◆ **AIM 1**
In the listing, starting with the line that contains "At what (x,y)" and going on through the last line, swap "screenshot" for "image" and give those lines back with nothing else changed. Leave the pictures out.

The service covers news articles appearing within the past 30 days on various news websites. For the English language it covers about 4,500 sites; for other languages, less. Its front page provides roughly the first 200 characters of the article and a link to its larger content. Websites may or may not require a subscription; sites requiring subscription are noted in the article description.
In March 2005 attention was called to Google's inclusion of the white supremacist National Vanguard magazine, and the resulting controversy prompted Google News to remove the site from its service. In another case, Google was criticized for not including sources that are censored in China. On September 27, 2004, on the official Google Blog, the Google Team wrote: "For users inside the People's Republic of China, we have chosen not to include sources that are inaccessible from within that country." Google now places specific IP addresses from China on a blacklist and prevents them from being indexed.
In March 2005, Agence France Presse (AFP) sued Google for $17.5 million, alleging that Google News infringed on its copyright because "Google includes AFP’s photos, stories and news headlines on Google News without permission from Agence France Presse."[1] [2] It was also alleged that Google ignored a cease and desist order, though Google counters that it has opt-out procedures which AFP could have followed but did not. Google now hosts Agence France-Presse news, as well as the Associated Press, Press Association and the Canadian Press. This arrangement started in August 2007.[2] In 2007 Google announced it was paying for Associated Press content displayed in Google News, however the articles are not permanently archived.[3][4] That arrangement ceased on December 23, 2009 when Google News ceased carrying Associated Press content.[5]
In 2007, a court in Belgium ruled that Google did not have the right to display the lead paragraph from Belgian news sources when Google aggregated news stories.[6]
Google News provides searching, and the choice of sorting the results by date and time of publishing (not to be confused with date and time of the news' happening) or grouping them (and also grouping without searching). In the English versions, there are options to tailor the grouping to a selected national audience.
Users can request e-mail "alerts" on various keyword topics by subscribing to Google News Alerts. E-mails are sent to subscribers whenever news articles matching their requests come online. Alerts are also available via RSS and Atom feeds.

◆ **AIM 2**
Name every news agency that the Google News text says Google now hosts.

◆ **INFORMATION PROVIDED**

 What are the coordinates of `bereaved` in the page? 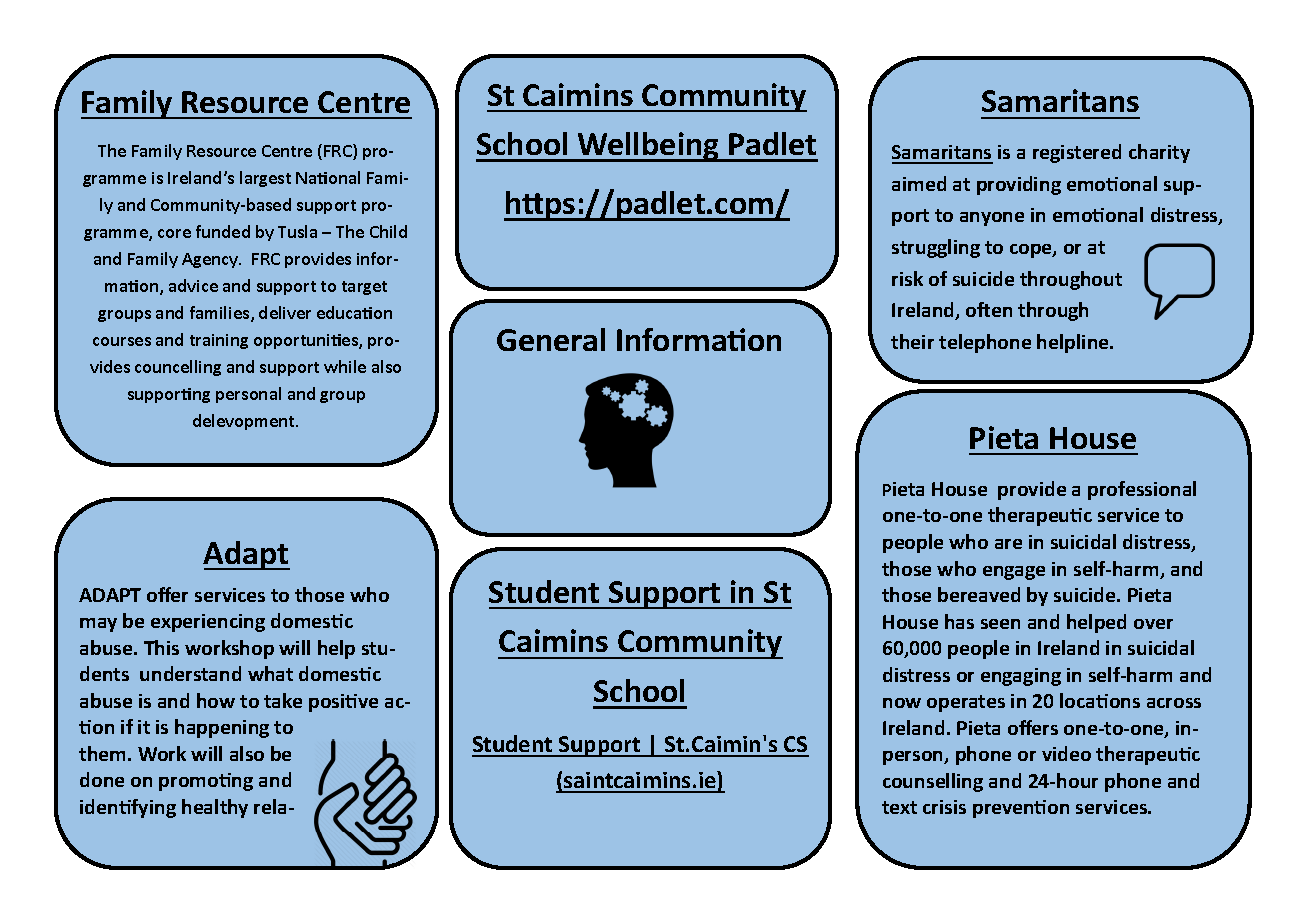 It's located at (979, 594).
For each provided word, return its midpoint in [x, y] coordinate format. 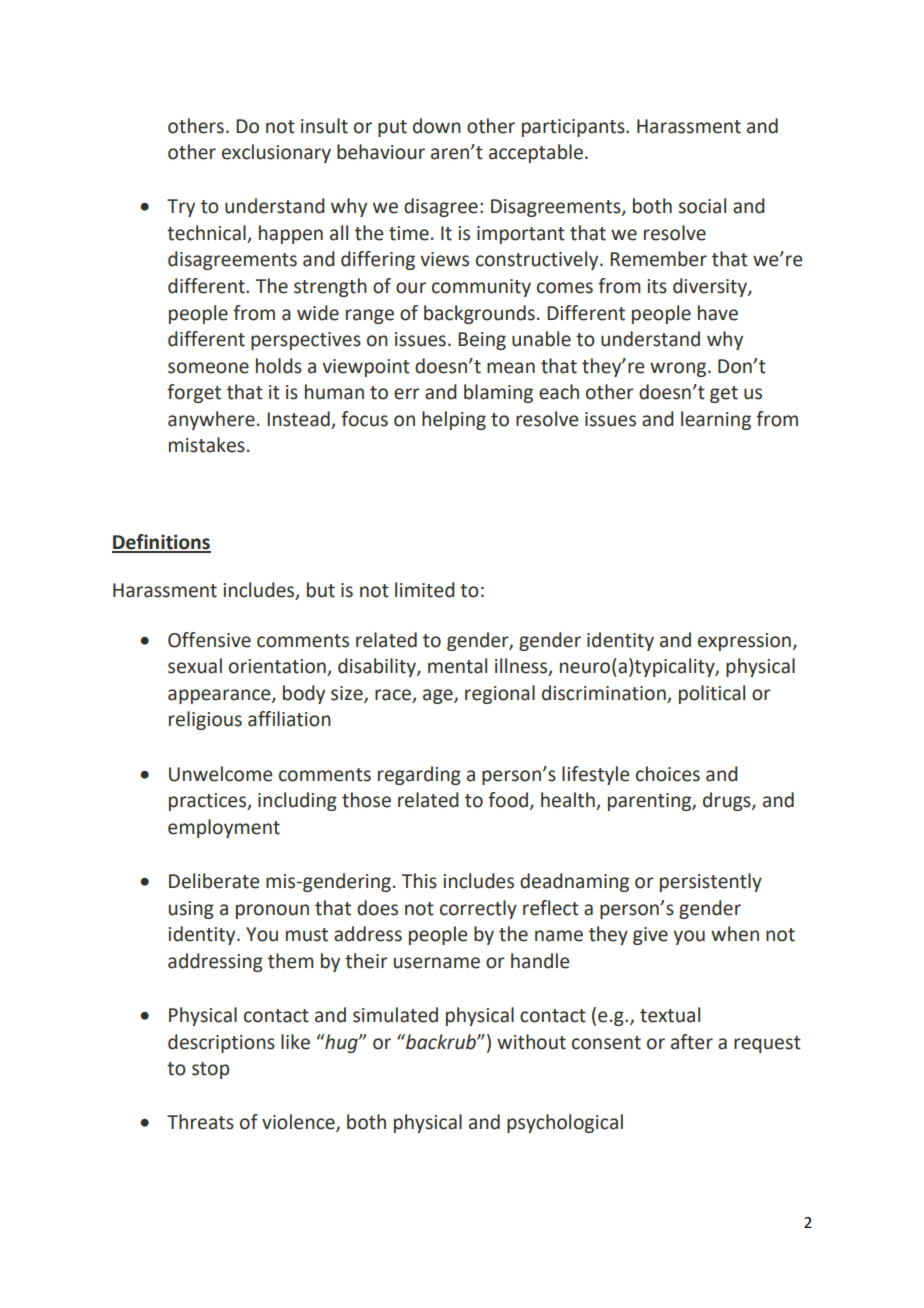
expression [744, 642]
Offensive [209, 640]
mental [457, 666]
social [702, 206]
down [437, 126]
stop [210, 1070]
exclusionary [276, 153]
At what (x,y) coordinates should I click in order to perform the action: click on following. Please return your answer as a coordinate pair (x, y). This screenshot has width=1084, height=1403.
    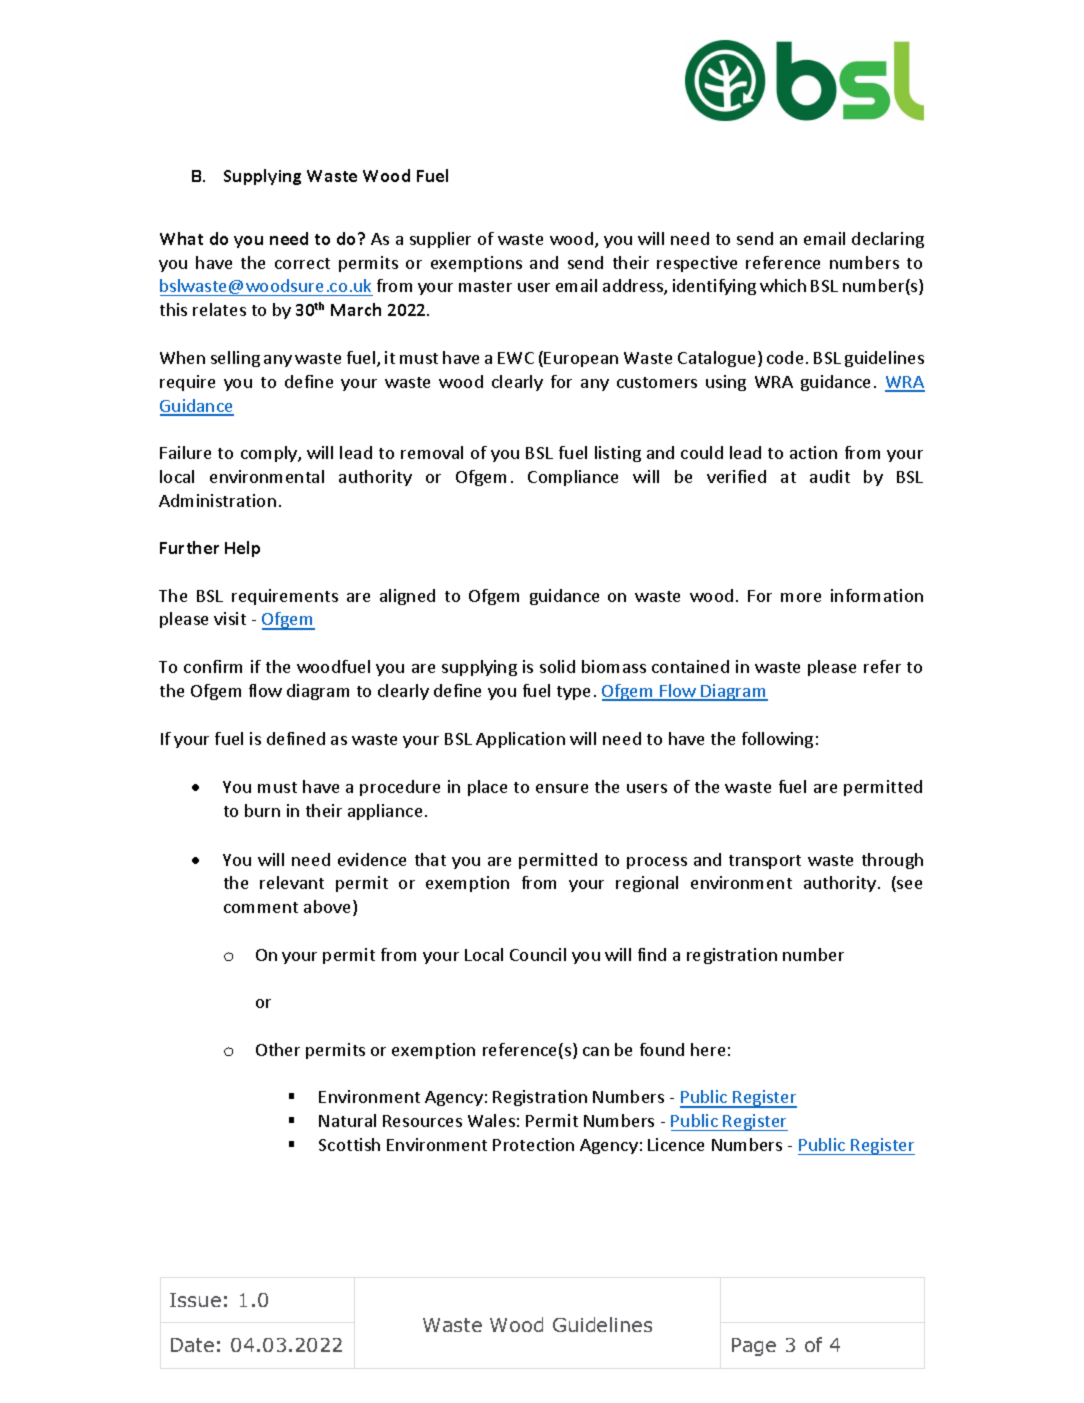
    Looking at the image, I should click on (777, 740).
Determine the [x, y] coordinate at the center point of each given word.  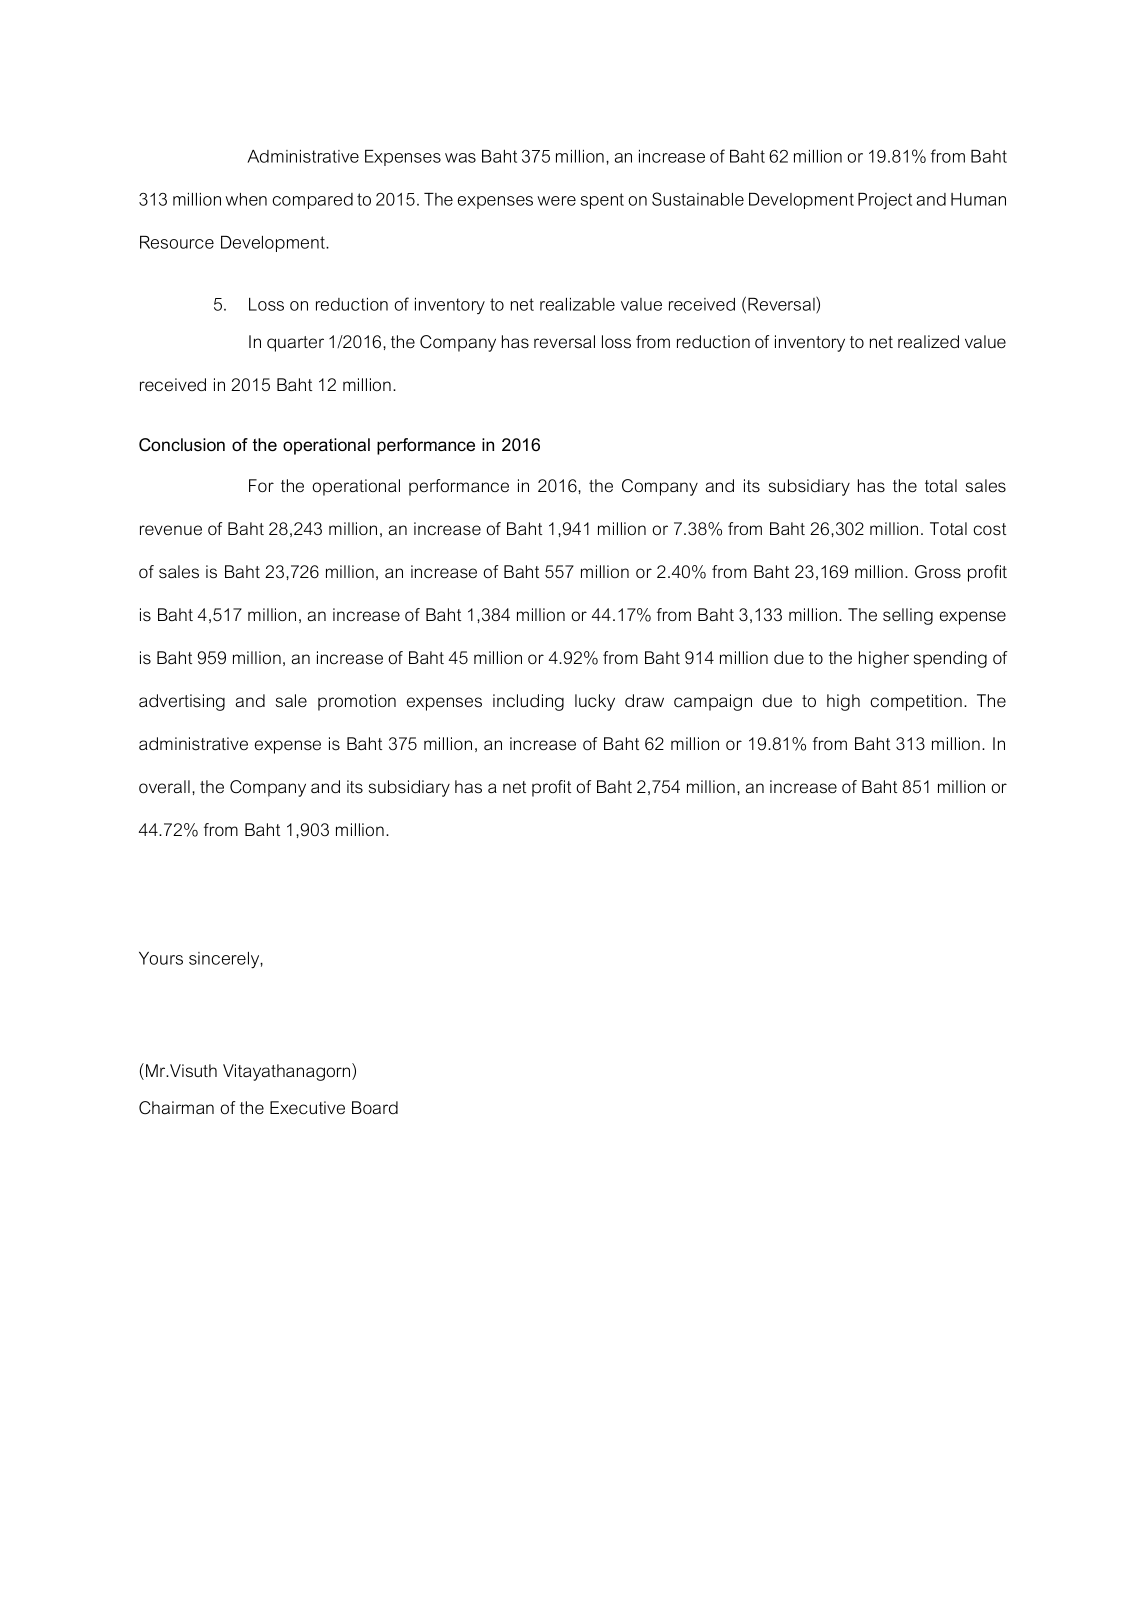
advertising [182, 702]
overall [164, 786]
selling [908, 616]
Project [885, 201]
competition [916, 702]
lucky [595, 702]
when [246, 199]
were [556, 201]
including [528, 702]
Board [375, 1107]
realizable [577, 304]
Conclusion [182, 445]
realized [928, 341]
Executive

◆ **COMPLETE ANSWER 1**
At what (x,y) coordinates should I click in order to perform the action: click on following. Please return your answer as a coordinate pair (x, y). This image has width=1084, height=1403.
    Looking at the image, I should click on (777, 740).
Determine the [x, y] coordinate at the center point of each given word.  
advertising [182, 702]
overall [164, 786]
selling [908, 616]
Project [885, 201]
competition [916, 702]
lucky [595, 702]
when [246, 199]
were [556, 201]
including [528, 702]
Board [375, 1107]
realizable [577, 304]
Conclusion [182, 445]
realized [928, 341]
Executive

◆ **COMPLETE ANSWER 2**
- Agence France-Presse
- Associated Press
- Press Association
- Canadian Press